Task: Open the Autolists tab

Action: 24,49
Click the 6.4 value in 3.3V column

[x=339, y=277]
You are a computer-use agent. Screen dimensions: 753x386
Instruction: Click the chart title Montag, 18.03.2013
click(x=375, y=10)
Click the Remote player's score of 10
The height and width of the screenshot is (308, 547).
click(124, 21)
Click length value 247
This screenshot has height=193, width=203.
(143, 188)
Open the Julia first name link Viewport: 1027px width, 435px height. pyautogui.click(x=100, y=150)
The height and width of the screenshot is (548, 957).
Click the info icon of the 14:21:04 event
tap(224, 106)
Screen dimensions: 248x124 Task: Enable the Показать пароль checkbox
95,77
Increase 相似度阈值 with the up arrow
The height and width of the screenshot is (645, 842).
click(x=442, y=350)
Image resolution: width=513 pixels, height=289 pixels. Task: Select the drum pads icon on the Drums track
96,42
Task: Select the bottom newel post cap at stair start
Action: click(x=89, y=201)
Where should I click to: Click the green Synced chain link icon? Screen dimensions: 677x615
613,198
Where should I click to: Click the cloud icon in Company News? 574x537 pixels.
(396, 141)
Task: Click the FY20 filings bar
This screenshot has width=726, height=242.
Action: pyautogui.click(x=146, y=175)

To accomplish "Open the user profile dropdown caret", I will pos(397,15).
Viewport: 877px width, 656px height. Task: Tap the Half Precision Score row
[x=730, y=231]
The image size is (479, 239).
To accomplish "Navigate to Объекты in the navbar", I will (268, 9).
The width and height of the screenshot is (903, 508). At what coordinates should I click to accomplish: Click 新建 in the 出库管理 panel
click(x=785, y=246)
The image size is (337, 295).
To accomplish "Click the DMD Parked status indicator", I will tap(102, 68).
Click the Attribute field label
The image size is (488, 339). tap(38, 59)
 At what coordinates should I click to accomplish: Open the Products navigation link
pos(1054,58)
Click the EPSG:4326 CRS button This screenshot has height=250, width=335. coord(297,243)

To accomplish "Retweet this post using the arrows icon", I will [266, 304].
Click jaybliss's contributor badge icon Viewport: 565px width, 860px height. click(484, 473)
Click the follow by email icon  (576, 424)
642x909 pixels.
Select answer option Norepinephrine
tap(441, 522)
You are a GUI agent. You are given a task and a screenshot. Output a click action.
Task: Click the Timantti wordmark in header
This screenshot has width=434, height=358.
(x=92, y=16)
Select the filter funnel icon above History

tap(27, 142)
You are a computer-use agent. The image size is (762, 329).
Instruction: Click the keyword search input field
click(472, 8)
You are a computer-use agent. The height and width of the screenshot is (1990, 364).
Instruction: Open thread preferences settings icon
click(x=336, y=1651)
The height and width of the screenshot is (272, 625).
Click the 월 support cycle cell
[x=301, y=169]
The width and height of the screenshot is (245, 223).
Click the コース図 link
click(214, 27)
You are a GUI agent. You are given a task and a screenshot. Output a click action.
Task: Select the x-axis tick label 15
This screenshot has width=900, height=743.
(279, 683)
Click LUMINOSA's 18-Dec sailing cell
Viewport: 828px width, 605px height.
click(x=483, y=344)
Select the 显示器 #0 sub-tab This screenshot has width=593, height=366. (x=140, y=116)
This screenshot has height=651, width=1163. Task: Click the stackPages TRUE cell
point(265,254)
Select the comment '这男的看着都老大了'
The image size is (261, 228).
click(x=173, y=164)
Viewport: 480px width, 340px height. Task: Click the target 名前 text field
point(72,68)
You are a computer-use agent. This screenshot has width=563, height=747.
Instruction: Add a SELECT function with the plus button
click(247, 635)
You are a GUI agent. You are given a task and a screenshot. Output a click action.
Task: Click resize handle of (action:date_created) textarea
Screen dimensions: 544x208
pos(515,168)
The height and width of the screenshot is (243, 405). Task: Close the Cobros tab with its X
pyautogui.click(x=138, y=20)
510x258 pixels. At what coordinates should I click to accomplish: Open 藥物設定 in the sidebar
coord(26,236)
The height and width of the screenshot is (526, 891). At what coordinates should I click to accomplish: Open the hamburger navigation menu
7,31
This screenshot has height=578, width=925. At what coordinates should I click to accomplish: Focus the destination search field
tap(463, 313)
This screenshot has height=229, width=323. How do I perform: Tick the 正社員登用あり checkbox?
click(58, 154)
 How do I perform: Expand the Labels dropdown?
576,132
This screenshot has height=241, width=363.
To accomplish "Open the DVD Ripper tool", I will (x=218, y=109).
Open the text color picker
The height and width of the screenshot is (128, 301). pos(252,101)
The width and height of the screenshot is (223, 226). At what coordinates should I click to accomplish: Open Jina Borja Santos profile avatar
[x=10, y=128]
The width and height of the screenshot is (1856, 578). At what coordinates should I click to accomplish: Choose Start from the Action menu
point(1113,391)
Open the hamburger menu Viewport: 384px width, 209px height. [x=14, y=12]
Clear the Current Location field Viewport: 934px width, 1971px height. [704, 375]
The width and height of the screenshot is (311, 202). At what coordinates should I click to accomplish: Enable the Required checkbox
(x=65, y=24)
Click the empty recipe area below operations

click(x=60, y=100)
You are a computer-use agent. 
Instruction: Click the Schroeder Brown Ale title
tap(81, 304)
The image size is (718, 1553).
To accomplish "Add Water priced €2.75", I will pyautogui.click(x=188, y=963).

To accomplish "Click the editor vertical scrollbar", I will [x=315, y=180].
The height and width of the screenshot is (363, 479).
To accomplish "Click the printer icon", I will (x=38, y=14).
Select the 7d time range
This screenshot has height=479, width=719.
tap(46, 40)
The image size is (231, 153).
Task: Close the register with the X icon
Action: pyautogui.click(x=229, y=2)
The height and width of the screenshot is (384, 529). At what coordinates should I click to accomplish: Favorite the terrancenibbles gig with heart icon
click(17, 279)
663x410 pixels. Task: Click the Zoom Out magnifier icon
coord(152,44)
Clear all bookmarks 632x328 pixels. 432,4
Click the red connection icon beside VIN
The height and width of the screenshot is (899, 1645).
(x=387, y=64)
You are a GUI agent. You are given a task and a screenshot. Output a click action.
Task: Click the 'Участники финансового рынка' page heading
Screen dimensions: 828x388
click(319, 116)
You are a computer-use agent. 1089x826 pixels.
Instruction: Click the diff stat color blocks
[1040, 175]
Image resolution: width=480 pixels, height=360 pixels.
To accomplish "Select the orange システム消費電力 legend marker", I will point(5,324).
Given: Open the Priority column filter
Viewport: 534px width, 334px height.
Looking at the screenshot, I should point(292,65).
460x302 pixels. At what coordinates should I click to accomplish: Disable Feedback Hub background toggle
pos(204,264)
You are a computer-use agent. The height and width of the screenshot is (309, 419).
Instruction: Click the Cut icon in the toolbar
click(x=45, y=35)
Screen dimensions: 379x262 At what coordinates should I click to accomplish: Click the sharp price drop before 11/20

### EXERCISE OBJECTIVE
From the listing above, extract all records word for word.

### RESULT
Task: Open the Autolists tab

Action: 24,49
Click the 6.4 value in 3.3V column

[x=339, y=277]
You are a computer-use agent. Screen dimensions: 753x386
Instruction: Click the chart title Montag, 18.03.2013
click(x=375, y=10)
Click the Remote player's score of 10
The height and width of the screenshot is (308, 547).
click(124, 21)
Click length value 247
This screenshot has height=193, width=203.
(143, 188)
Open the Julia first name link Viewport: 1027px width, 435px height. pyautogui.click(x=100, y=150)
The height and width of the screenshot is (548, 957).
Click the info icon of the 14:21:04 event
tap(224, 106)
Screen dimensions: 248x124 Task: Enable the Показать пароль checkbox
95,77
Increase 相似度阈值 with the up arrow
The height and width of the screenshot is (645, 842).
click(x=442, y=350)
Image resolution: width=513 pixels, height=289 pixels. Task: Select the drum pads icon on the Drums track
96,42
Task: Select the bottom newel post cap at stair start
Action: click(x=89, y=201)
Where should I click to: Click the green Synced chain link icon? Screen dimensions: 677x615
613,198
Where should I click to: Click the cloud icon in Company News? 574x537 pixels.
(396, 141)
Task: Click the FY20 filings bar
This screenshot has width=726, height=242.
Action: pyautogui.click(x=146, y=175)

To accomplish "Open the user profile dropdown caret", I will pos(397,15).
Viewport: 877px width, 656px height. Task: Tap the Half Precision Score row
[x=730, y=231]
The image size is (479, 239).
To accomplish "Navigate to Объекты in the navbar", I will (268, 9).
The width and height of the screenshot is (903, 508). At what coordinates should I click to accomplish: Click 新建 in the 出库管理 panel
click(x=785, y=246)
The image size is (337, 295).
To accomplish "Click the DMD Parked status indicator", I will tap(102, 68).
Click the Attribute field label
The image size is (488, 339). tap(38, 59)
 At what coordinates should I click to accomplish: Open the Products navigation link
pos(1054,58)
Click the EPSG:4326 CRS button This screenshot has height=250, width=335. coord(297,243)

To accomplish "Retweet this post using the arrows icon", I will [266, 304].
Click jaybliss's contributor badge icon Viewport: 565px width, 860px height. click(484, 473)
Click the follow by email icon  (576, 424)
642x909 pixels.
Select answer option Norepinephrine
tap(441, 522)
You are a GUI agent. You are given a task and a screenshot. Output a click action.
Task: Click the Timantti wordmark in header
This screenshot has width=434, height=358.
(x=92, y=16)
Select the filter funnel icon above History

tap(27, 142)
You are a computer-use agent. The image size is (762, 329).
Instruction: Click the keyword search input field
click(472, 8)
You are a computer-use agent. The height and width of the screenshot is (1990, 364).
Instruction: Open thread preferences settings icon
click(x=336, y=1651)
The height and width of the screenshot is (272, 625).
Click the 월 support cycle cell
[x=301, y=169]
The width and height of the screenshot is (245, 223).
Click the コース図 link
click(214, 27)
You are a GUI agent. You are given a task and a screenshot. Output a click action.
Task: Select the x-axis tick label 15
This screenshot has width=900, height=743.
(279, 683)
Click LUMINOSA's 18-Dec sailing cell
Viewport: 828px width, 605px height.
click(x=483, y=344)
Select the 显示器 #0 sub-tab This screenshot has width=593, height=366. (x=140, y=116)
This screenshot has height=651, width=1163. Task: Click the stackPages TRUE cell
point(265,254)
Select the comment '这男的看着都老大了'
The image size is (261, 228).
click(x=173, y=164)
Viewport: 480px width, 340px height. Task: Click the target 名前 text field
point(72,68)
You are a computer-use agent. This screenshot has width=563, height=747.
Instruction: Add a SELECT function with the plus button
click(247, 635)
You are a GUI agent. You are given a task and a screenshot. Output a click action.
Task: Click resize handle of (action:date_created) textarea
Screen dimensions: 544x208
pos(515,168)
The height and width of the screenshot is (243, 405). Task: Close the Cobros tab with its X
pyautogui.click(x=138, y=20)
510x258 pixels. At what coordinates should I click to accomplish: Open 藥物設定 in the sidebar
coord(26,236)
The height and width of the screenshot is (526, 891). At what coordinates should I click to accomplish: Open the hamburger navigation menu
7,31
This screenshot has height=578, width=925. At what coordinates should I click to accomplish: Focus the destination search field
tap(463, 313)
This screenshot has height=229, width=323. How do I perform: Tick the 正社員登用あり checkbox?
click(58, 154)
 How do I perform: Expand the Labels dropdown?
576,132
This screenshot has height=241, width=363.
To accomplish "Open the DVD Ripper tool", I will (x=218, y=109).
Open the text color picker
The height and width of the screenshot is (128, 301). pos(252,101)
The width and height of the screenshot is (223, 226). At what coordinates should I click to accomplish: Open Jina Borja Santos profile avatar
[x=10, y=128]
The width and height of the screenshot is (1856, 578). At what coordinates should I click to accomplish: Choose Start from the Action menu
point(1113,391)
Open the hamburger menu Viewport: 384px width, 209px height. [x=14, y=12]
Clear the Current Location field Viewport: 934px width, 1971px height. [704, 375]
The width and height of the screenshot is (311, 202). At what coordinates should I click to accomplish: Enable the Required checkbox
(x=65, y=24)
Click the empty recipe area below operations

click(x=60, y=100)
You are a computer-use agent. 
Instruction: Click the Schroeder Brown Ale title
tap(81, 304)
The image size is (718, 1553).
To accomplish "Add Water priced €2.75", I will pyautogui.click(x=188, y=963).

To accomplish "Click the editor vertical scrollbar", I will [x=315, y=180].
The height and width of the screenshot is (363, 479).
To accomplish "Click the printer icon", I will (x=38, y=14).
Select the 7d time range
This screenshot has height=479, width=719.
tap(46, 40)
The image size is (231, 153).
Task: Close the register with the X icon
Action: pyautogui.click(x=229, y=2)
The height and width of the screenshot is (384, 529). At what coordinates should I click to accomplish: Favorite the terrancenibbles gig with heart icon
click(17, 279)
663x410 pixels. Task: Click the Zoom Out magnifier icon
coord(152,44)
Clear all bookmarks 632x328 pixels. 432,4
Click the red connection icon beside VIN
The height and width of the screenshot is (899, 1645).
(x=387, y=64)
You are a GUI agent. You are given a task and a screenshot. Output a click action.
Task: Click the 'Участники финансового рынка' page heading
Screen dimensions: 828x388
click(319, 116)
You are a computer-use agent. 1089x826 pixels.
Instruction: Click the diff stat color blocks
[1040, 175]
Image resolution: width=480 pixels, height=360 pixels.
To accomplish "Select the orange システム消費電力 legend marker", I will point(5,324).
Given: Open the Priority column filter
Viewport: 534px width, 334px height.
Looking at the screenshot, I should point(292,65).
460x302 pixels. At what coordinates should I click to accomplish: Disable Feedback Hub background toggle
pos(204,264)
You are a computer-use agent. The height and width of the screenshot is (309, 419).
Instruction: Click the Cut icon in the toolbar
click(x=45, y=35)
Screen dimensions: 379x262 At what coordinates should I click to accomplish: Click the sharp price drop before 11/20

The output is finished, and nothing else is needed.